Let's not let garbage in

Two weeks ago, a bunch of people stormed the Capitol building in the U.S. If you followed the news on this, you probably know that many who were involved have been arrested and charged with the crime already.

Even though it is necessary for actions like these to have serious consequences, on one level I feel bad for these people.

Many of them did this because they have been living in an alternate reality. They have been lied to and they were doing what they thought was a reasonable thing to do with the information they had. One example of it is that they believed the elections were stolen. Don’t get me wrong though, I don’t think acting with incorrect and incomplete information justifies any sort of violence.

With that said, this whole situation reminded me of a saying we have in computer/data science: garbage in, garbage out. It implies that the output of a program can only be as good as its input.

This is exactly what we do as data scientists to a great level. We decide what goes into our models so we don’t produce garbage.

That’s why we care so much about cleaning our data, not making incorrect assumptions about it, making sure there is no hidden bias in it. It's no coincidence that I focus on data preparation in great detail in my course Hands-on Data Science. Real-life data is dirty, confusing and inconsistent. As professionals, it is up to us to eliminate these issues and not let them corrupt the output.

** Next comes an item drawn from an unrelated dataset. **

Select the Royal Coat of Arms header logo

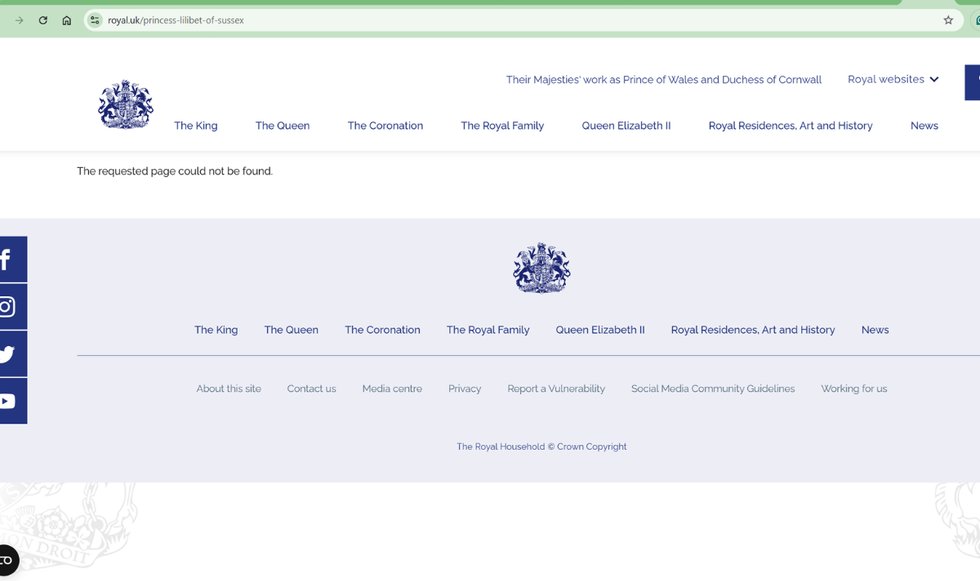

I believe we haven’t seen the half of how data can affect our lives. As artificial intelligence becomes a bigger part of our world, we as (future) practitioners have a significant amount of the responsibility. So be sure to equip yourself with the correct understanding of data and AI ethics from the beginning. Don’t brush them off as secondary skills.

Let’s not let garbage in.

Inspiration for this article came from Dan Carlin’s latest episode of the podcast “Common Sense with Dan Carlin”.